To illustrate it with multiple particles, let's look at the Kepler problem and ignore the constants for a second, then $$V(\mathbf{r}_1, \mathbf{r}_2) = \frac{1}{|\mathbf{r}_1 - \mathbf{r}_2|} = \left((x_1 - x_2)^2 + (y_1 - y_2)^2 + (z_1 + z_2)^2 \right)^{-1/2} = V(x_1, y_1, z_1, x_2, y_2, z_2)$$. The force on the first particle is then \begin{align*} \mathbf{F}_1(\mathbf{r}_1, \mathbf{r}_2) &= - \frac{\partial V}{\partial \mathbf{r}_1} = -\nabla_{\mathbf{r}_1} V = (1, 1, 1, 0, 0, 0) \nabla V \\ &= - \begin{pmatrix} \partial_{x_1} V \\ \partial_{y_1} V \\ \partial_{z_1} V \end{pmatrix} \\ &= -\frac{1}{2}\frac{1}{((x_1 - x_2)^2 + (y_1 - y_2)^2 + (z_1 - z_2)^2 )^{3/2}} \begin{pmatrix} 2(x_1 - x_2) \\ 2(y_1 - y_2) \\ 2(z_1 - z_2) \end{pmatrix} \\ &= - \frac{\mathbf{r}_1 - \mathbf{r}_2}{|\mathbf{r}_1 - \mathbf{r}_2|^3} \end{align*} Note that $$(1, 1, 1, 0, 0, 0)$$ points along $$\mathbf{r}_1$$. The last line is just Newton's law of gravity $$\mathbf{F}_G = \frac{1}{r^2}\mathbf{e}_r$$. So your comment is correct.
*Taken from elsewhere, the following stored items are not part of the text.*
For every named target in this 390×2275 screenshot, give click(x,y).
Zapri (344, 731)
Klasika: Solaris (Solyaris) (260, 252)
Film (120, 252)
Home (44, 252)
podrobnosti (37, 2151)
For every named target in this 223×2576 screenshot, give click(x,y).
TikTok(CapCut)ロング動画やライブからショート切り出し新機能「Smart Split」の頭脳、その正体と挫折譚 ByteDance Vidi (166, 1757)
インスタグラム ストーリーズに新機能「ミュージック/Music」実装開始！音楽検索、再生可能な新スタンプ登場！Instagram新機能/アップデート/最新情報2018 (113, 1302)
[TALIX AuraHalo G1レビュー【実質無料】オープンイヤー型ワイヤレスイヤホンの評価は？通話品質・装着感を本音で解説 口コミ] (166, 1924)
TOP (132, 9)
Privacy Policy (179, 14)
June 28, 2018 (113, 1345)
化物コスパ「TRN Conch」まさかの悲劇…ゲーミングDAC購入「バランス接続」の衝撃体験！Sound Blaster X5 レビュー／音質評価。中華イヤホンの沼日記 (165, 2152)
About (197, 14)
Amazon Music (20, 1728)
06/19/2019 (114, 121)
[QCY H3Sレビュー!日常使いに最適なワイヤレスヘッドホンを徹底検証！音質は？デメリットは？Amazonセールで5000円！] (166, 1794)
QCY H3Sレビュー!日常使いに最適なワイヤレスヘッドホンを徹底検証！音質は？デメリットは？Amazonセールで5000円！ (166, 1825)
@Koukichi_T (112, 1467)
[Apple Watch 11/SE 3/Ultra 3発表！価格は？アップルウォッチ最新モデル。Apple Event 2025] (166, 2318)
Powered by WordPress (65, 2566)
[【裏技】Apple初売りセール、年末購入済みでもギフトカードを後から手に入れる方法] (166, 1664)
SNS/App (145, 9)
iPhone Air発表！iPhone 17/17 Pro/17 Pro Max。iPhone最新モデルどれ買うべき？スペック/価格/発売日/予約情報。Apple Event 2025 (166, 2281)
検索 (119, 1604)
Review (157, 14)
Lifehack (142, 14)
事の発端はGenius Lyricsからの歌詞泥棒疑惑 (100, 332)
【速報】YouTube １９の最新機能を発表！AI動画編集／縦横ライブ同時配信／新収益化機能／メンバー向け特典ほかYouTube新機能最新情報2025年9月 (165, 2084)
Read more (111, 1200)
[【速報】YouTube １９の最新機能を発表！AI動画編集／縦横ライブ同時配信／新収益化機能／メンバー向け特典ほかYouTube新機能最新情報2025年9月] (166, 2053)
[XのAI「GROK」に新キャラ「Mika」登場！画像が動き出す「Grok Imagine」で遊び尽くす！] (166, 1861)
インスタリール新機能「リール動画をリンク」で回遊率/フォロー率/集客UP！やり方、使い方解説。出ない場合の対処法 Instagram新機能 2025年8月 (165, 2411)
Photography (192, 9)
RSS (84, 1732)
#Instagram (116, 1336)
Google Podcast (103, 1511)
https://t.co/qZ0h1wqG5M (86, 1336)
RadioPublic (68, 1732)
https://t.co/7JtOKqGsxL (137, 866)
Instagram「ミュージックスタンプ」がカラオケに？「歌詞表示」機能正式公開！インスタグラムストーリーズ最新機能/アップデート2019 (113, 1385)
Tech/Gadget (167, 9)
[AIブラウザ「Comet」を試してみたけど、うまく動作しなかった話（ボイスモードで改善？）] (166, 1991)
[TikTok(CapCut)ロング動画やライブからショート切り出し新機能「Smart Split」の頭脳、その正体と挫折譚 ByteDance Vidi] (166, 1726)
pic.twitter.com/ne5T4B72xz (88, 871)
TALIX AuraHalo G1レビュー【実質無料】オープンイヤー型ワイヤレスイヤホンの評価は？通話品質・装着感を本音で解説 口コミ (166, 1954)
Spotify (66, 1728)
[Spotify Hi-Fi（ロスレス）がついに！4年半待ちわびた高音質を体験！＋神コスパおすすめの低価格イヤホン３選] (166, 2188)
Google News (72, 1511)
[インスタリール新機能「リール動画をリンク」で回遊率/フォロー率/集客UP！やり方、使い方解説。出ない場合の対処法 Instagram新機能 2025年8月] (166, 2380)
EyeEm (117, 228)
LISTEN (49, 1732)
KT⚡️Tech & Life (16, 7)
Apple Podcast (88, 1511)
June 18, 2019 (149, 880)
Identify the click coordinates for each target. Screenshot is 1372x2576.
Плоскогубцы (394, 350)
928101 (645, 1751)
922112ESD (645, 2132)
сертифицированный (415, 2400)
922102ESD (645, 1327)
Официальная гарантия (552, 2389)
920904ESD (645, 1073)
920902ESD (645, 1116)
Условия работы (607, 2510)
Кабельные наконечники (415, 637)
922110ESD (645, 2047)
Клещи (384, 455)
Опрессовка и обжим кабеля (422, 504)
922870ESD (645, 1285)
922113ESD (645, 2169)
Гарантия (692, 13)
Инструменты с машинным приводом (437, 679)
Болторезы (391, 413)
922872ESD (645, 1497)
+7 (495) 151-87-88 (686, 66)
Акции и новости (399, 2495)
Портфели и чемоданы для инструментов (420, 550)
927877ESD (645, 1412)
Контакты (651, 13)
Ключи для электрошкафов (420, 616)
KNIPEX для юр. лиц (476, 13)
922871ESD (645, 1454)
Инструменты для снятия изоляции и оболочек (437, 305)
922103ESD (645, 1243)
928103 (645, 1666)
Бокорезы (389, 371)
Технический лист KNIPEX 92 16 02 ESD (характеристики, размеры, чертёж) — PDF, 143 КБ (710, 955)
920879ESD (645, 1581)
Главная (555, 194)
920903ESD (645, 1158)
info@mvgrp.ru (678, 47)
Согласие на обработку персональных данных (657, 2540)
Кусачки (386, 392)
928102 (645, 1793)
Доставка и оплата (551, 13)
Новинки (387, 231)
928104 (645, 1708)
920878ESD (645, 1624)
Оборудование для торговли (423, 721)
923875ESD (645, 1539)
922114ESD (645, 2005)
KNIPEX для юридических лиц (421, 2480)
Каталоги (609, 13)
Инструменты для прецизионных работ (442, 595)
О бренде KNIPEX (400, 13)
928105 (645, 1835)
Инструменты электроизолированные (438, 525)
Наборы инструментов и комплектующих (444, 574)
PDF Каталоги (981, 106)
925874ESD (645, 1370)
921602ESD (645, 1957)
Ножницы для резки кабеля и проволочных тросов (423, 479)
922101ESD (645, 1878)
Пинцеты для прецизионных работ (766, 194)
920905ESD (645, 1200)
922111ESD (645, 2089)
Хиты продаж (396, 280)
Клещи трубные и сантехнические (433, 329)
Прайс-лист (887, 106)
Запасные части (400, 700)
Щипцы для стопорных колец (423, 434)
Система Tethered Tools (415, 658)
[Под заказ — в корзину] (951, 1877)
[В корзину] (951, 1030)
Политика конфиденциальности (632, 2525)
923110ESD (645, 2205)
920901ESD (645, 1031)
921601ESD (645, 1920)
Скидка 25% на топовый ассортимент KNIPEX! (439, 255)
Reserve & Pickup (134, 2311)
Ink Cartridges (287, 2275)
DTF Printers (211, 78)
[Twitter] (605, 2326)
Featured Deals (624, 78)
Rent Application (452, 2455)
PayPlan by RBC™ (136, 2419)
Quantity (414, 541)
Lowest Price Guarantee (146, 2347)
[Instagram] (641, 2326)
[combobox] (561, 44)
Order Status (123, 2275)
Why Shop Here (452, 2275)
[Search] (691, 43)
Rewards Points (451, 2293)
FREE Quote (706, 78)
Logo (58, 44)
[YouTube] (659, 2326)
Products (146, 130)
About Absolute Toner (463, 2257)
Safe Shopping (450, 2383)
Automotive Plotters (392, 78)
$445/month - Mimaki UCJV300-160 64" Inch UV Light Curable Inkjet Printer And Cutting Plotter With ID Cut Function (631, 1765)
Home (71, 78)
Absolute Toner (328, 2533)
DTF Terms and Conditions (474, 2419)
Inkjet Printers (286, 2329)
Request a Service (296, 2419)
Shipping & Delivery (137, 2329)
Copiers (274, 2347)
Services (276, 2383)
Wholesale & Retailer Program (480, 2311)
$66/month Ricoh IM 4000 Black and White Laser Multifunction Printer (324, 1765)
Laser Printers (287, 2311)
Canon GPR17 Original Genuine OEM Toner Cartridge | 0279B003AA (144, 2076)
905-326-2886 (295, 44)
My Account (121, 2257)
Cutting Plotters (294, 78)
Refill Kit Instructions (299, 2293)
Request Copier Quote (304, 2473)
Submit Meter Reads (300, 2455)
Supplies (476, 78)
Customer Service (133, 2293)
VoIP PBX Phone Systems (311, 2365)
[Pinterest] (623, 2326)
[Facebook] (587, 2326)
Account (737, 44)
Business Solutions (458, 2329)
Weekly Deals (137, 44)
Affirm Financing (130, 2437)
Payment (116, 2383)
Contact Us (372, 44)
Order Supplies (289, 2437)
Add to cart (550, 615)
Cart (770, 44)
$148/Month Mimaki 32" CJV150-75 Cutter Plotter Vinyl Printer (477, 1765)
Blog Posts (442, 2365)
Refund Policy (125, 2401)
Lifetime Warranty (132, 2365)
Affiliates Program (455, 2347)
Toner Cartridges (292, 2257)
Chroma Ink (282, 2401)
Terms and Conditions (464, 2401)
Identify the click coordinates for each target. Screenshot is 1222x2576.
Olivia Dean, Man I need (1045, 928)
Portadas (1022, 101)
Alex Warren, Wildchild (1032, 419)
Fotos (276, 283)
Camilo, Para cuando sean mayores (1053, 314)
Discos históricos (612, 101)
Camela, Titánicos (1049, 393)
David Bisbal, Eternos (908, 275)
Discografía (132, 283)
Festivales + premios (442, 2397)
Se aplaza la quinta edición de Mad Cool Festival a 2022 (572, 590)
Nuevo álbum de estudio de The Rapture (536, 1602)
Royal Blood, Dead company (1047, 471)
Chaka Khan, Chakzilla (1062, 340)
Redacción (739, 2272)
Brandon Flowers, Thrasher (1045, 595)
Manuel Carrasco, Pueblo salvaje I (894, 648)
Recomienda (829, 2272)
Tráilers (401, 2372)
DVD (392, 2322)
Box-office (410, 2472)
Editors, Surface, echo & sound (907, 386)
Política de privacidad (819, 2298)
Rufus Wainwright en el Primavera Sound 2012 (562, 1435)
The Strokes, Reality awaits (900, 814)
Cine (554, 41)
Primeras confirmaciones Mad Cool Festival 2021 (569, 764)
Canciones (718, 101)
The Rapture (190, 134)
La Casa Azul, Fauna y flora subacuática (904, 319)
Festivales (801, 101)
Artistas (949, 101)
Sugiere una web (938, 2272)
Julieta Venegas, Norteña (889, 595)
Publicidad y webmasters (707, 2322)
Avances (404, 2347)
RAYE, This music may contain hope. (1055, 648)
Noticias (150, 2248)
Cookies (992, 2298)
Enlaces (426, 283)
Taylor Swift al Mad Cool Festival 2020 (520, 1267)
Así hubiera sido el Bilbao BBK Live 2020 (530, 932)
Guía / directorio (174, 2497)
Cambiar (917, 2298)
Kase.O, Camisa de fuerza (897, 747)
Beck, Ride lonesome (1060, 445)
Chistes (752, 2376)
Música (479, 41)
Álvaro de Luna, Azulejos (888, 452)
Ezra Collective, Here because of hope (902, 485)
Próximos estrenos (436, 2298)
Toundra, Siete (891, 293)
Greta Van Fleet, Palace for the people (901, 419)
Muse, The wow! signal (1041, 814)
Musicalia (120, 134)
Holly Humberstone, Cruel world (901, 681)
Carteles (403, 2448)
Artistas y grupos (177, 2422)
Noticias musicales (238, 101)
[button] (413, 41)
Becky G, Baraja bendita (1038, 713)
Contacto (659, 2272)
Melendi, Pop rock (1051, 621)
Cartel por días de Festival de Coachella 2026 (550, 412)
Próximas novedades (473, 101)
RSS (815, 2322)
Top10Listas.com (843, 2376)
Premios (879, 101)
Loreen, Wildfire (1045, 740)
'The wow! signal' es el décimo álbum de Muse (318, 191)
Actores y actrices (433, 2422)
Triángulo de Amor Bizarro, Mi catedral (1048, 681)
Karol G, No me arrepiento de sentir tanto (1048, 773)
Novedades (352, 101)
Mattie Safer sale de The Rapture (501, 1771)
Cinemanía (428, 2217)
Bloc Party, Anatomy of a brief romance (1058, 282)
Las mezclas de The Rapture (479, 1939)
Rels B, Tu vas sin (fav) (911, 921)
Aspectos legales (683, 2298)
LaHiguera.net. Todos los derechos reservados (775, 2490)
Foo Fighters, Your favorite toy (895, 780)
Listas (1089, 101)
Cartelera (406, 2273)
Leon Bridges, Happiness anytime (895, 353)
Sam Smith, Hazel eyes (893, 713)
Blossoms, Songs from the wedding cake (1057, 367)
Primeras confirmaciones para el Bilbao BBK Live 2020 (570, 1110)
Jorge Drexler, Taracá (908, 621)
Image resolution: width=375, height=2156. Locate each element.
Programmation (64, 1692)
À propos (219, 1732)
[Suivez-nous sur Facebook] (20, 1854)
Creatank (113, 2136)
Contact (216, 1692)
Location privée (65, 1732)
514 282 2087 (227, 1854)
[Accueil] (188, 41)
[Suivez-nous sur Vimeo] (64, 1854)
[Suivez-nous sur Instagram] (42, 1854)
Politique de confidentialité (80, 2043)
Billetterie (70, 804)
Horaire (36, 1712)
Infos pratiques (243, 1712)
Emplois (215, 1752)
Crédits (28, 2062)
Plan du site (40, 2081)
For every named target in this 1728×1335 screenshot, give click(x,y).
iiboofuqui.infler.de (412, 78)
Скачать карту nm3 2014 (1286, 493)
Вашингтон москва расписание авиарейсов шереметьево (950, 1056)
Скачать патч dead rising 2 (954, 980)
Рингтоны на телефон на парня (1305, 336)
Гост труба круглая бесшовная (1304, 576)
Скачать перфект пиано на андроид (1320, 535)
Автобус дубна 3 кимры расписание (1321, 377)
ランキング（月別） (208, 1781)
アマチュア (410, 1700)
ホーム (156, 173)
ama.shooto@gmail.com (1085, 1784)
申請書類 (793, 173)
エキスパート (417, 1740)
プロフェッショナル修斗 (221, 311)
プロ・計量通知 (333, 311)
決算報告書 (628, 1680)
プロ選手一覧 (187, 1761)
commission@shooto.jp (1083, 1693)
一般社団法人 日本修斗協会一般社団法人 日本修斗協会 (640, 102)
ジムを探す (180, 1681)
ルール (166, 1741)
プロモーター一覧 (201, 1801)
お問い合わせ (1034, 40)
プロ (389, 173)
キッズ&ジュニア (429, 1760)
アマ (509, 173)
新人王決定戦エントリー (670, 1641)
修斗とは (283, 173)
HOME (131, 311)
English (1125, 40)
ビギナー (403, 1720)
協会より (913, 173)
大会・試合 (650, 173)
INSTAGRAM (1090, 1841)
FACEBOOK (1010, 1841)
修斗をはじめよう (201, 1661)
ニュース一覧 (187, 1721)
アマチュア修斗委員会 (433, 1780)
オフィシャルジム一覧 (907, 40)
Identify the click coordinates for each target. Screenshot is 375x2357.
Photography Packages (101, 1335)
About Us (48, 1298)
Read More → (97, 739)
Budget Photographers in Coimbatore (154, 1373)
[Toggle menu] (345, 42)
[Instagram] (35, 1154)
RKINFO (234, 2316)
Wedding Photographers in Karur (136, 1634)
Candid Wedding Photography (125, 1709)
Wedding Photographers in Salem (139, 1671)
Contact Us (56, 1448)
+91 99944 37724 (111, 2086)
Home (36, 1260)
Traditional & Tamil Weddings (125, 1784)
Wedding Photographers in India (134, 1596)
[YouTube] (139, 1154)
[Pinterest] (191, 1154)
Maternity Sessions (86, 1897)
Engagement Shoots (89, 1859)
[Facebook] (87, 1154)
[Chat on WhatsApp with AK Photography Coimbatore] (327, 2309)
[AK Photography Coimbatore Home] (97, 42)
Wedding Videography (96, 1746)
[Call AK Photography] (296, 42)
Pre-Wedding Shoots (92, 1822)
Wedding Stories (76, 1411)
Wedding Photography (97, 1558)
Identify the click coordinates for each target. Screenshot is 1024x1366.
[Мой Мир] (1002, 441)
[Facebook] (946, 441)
• I think I'm getting there. I consider a multiple particle system in newtonian mechanics, $F_k$ denotes the resulting force on particle $k$. As 2piOmega suggested, is it correct to think of $V=V(x_{11},x_{12},x_{13},...,x_{n3})$ as a function $V:\mathbb{R}^{3n}\rightarrow \mathbb{R}$?. If yes, is it then correct to say $\frac{\partial}{\partial \vec{x_k}}V=\frac{\partial}{\partial (x_{k1},x_{k2},x_{k3})^T}V=(\frac{\partial}{\partial x_{k1}}V,\frac{\partial}{\partial x_{k2}}V,\frac{\partial}{\partial x_{k3}}V)^T$ ? I think here is where my main problem lies. – The Lion King Apr 1 at 10:42
• I edited my answer, I hope it helps. – Wihtedeka Apr 1 at 11:59
• Your example was exactly what I needed. Thank you! – The Lion King Apr 1 at 12:37

I think the notation $$\frac{\partial}{\partial{\vec{x_k}}}$$ stand for the gradient $$\vec{\nabla}$$. The gradient operator act on scalar funtion like $$V$$ and gives a vector : $$\vec{\nabla} V= \begin{pmatrix} \frac{\partial}{\partial_{x_1}}V\\ \dots \\ \frac{\partial}{\partial_{x_n}}V \end{pmatrix}$$ Here you describe $$V$$ as a function of multiple vectors but i think is like you use one vector that contains all the $$\vec{x_i}$$ coefficients $$V(x_{11},x_{12},...,x_{n3})$$. You give the example of $$V=\vec{x_1}^3$$ in this case $$V$$ depend only on $$x_1$$ and either $$V=x_1^2 \vec{x_1}$$ and $$V$$ is a vector or $$V=|\vec{x_1}|^3$$ and this is a scalar.

I hope this helps you.

Your expression appears to be referring to the scalar potential, V, (of an object) the value of which depends on its position in a multi-space specified by coordinates: x, y, z, and perhaps more. Then the force on the object depends on the gradient of the potential which is found by summing the partial derivatives with respect to each dimension. Though I have not seen a formal definition of the operation of dividing a scalar by a vector, this expression seems to imply that would be done in terms of components.